There was nothing deeply revelatory in Southgate’s nuanced exploration of the challenge. Its constructive impact may be to normalise and entrench a common-sense position: that we can pay more attention to the support that boys and young men need to survive and thrive, without that becoming a tug-of-war of competing grievances about the needs to girls and women.

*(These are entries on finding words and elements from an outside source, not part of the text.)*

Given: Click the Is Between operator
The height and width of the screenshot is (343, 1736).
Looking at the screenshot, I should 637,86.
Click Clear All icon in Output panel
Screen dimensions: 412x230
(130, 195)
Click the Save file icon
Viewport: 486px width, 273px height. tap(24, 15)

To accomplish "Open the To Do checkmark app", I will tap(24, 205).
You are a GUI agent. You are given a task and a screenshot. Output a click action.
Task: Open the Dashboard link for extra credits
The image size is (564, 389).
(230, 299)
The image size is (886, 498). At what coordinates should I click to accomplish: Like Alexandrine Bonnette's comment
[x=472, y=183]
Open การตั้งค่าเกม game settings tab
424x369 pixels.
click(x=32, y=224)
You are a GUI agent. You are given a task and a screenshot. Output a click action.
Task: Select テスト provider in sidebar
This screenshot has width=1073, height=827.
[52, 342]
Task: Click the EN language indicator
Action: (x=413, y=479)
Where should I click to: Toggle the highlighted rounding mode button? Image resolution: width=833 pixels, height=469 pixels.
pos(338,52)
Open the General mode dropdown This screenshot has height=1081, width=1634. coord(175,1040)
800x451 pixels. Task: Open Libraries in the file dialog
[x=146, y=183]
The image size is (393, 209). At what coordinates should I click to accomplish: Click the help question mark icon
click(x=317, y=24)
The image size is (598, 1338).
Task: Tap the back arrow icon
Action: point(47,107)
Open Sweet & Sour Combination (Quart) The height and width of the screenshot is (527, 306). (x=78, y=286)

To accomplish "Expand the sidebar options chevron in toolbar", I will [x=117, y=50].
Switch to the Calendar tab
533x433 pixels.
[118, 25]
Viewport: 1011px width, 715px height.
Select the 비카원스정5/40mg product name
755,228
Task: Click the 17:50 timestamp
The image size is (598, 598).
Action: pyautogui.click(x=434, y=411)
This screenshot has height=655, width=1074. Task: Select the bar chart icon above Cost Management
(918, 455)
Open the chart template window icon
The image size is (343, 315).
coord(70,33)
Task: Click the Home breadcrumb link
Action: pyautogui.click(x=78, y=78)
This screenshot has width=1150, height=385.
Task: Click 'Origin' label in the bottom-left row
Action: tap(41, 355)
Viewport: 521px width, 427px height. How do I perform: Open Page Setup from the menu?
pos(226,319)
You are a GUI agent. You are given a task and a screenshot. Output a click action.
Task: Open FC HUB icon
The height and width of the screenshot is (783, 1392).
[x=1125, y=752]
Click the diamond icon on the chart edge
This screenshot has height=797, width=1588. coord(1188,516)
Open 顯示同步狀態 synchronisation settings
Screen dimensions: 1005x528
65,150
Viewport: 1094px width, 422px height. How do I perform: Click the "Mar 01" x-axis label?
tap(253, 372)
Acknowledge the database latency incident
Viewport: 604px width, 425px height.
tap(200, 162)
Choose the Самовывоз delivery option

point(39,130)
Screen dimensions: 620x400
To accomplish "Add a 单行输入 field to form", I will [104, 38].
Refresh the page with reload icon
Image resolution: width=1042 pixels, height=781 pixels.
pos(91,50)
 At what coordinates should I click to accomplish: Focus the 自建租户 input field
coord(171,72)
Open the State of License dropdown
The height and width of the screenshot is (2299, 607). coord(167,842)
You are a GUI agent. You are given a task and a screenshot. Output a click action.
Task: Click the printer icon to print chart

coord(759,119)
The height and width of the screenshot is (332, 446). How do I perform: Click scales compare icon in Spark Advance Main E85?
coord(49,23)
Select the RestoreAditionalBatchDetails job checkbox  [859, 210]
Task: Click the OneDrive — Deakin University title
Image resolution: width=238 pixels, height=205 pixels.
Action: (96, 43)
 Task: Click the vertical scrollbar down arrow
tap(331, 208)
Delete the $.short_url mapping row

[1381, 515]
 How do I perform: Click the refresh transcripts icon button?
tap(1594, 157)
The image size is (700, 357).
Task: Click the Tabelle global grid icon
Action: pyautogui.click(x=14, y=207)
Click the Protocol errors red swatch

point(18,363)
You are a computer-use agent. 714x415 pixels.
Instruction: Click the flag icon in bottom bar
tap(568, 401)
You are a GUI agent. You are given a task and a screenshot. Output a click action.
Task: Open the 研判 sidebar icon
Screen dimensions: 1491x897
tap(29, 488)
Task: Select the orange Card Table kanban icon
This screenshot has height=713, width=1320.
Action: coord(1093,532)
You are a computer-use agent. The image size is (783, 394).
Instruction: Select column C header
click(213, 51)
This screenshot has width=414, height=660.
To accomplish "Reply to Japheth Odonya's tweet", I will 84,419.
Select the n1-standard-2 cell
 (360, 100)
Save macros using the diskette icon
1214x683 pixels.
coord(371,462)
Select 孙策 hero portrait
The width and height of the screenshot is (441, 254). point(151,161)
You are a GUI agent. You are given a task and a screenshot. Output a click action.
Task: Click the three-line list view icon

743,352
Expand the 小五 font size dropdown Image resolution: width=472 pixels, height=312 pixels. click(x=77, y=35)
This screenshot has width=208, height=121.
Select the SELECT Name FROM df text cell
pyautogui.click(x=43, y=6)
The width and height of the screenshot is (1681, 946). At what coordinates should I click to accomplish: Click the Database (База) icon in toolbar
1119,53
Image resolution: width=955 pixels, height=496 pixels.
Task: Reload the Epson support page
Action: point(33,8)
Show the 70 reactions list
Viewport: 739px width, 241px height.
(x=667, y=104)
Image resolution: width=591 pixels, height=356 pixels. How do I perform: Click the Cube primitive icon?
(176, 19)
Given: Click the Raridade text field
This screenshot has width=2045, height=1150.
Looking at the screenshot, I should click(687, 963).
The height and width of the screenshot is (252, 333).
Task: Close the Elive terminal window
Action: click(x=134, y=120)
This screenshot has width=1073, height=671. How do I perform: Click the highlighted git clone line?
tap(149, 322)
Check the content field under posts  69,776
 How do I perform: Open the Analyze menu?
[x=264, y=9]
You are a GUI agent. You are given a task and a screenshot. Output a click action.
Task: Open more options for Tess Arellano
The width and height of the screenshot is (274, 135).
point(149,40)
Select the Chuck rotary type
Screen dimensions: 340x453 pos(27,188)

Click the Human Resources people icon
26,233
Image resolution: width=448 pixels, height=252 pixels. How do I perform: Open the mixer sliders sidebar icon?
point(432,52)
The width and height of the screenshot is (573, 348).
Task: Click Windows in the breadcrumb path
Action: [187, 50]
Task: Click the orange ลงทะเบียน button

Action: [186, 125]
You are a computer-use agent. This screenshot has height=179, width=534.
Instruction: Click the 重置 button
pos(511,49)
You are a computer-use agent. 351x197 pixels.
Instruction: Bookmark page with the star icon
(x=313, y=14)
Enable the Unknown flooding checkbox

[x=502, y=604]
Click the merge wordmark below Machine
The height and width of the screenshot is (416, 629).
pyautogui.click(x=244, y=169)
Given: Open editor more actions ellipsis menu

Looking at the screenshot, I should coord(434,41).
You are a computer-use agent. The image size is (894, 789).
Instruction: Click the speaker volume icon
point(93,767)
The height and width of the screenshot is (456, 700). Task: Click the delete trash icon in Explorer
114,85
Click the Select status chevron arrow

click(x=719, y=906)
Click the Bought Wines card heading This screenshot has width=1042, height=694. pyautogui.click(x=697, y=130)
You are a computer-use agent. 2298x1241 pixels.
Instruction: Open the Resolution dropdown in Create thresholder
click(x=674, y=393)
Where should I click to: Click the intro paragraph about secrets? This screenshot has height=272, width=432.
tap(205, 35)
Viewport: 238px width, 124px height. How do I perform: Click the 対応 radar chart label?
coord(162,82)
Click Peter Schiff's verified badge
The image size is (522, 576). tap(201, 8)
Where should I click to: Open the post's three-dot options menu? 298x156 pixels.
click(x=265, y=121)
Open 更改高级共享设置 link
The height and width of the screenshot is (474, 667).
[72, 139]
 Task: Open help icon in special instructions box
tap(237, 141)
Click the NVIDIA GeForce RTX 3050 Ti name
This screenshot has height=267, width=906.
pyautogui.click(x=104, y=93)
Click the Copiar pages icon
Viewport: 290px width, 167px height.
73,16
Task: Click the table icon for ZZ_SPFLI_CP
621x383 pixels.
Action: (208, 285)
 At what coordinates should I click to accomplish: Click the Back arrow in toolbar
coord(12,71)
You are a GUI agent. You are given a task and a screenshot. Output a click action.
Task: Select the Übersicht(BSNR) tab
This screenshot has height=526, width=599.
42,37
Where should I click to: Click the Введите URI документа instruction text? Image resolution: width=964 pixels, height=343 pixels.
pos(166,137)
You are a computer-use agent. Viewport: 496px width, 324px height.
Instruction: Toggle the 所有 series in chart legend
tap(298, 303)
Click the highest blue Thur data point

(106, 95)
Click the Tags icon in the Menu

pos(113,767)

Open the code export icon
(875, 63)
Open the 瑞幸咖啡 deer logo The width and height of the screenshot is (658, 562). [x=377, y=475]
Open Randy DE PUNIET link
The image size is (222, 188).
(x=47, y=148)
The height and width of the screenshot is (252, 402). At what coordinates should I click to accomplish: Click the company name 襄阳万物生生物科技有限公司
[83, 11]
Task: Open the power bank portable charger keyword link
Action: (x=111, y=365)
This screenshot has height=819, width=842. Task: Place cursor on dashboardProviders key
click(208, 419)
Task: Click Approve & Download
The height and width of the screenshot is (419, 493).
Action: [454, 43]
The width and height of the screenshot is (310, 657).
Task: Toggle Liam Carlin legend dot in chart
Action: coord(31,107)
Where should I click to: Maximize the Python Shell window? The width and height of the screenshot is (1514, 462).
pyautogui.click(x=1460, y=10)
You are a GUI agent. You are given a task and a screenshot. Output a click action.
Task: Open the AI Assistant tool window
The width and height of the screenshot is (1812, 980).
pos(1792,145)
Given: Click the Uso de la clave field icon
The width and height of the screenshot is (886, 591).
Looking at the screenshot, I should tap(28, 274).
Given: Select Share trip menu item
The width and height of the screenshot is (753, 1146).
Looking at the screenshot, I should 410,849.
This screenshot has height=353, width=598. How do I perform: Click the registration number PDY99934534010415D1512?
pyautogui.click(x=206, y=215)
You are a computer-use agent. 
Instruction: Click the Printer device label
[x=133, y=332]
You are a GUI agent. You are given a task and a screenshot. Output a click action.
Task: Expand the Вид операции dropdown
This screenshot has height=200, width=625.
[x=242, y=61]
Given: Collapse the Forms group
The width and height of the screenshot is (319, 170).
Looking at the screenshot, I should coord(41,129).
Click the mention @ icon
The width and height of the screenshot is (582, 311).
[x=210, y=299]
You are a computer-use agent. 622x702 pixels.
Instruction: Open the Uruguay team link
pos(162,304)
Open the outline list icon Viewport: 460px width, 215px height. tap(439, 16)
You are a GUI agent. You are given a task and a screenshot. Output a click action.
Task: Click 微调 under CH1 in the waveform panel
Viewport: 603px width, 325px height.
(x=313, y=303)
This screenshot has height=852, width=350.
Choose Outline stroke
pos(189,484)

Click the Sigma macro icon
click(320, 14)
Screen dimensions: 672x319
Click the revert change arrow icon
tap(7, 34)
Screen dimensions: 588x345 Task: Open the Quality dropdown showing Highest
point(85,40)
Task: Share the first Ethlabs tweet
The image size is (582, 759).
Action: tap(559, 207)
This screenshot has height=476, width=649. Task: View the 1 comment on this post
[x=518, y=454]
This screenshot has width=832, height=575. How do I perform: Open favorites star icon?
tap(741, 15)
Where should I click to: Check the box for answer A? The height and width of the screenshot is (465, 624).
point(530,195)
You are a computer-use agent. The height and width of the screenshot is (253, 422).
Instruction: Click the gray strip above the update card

How young men grow up matters to women too. This was a theme of last month’s Fawcett Society future of feminism conference, at which outgoing CEO Jemima Olchawski invited me to take part as the ‘male ally’ on a panel discussing populism, including how gender polarisation can drive it. There is a natural frustration in having to navigate ‘backlash’ politics – not only in its crudest Trumpian form in the online manosphere – when gradual progress across generations still puts women closer to a 40 per cent share of voice and power than a 50-50 split. There is often a starkly unequal experience of public space, especially online. Feminists have an interest in men stepping up when it comes to positive role models of masculinity – rather than giving one more task to the women’s movement in its quest for a fairer society – while having a voice, not just as parents, but in wider society, about how all of that fits together.

Unchecked, social media culture will exacerbate the dangers. A new development in the landmark case of Stephen Lawrence was a reminder not to see it as a sole cause. The Lawrence case, in its pre-social-media era, sparked conversations as rarely before across middle England about race and injustice. David Norris was a 16-year-old when he was part of the gang of five or six racist youths who murdered the black teenager in Eltham in 1993. The botched police investigation meant it took until 2012 for forensics to convict Norris who, having served a dozen years, can now seek parole. He now admits being at the scene, though not yet to the racial motive. “If he admits it, and names the other people, then I could accept him coming out,” said Neville Lawrence, in a dignified response.

The parole hearing will be held in public – despite Norris’s lawyers saying he may not give “his best evidence” on the record. Peer pressure can last decades. A key passage of the Macpherson report on Stephen Lawrence’s murder and the police investigation, published in 1999, spoke of a whole-of-society challenge to prevent the minds of future generations becoming so violently and maliciously prejudiced. In the quarter-century since, while the role of technology shifts dramatically, and the targets for anger and hatred often fluctuate, that core challenge still remains.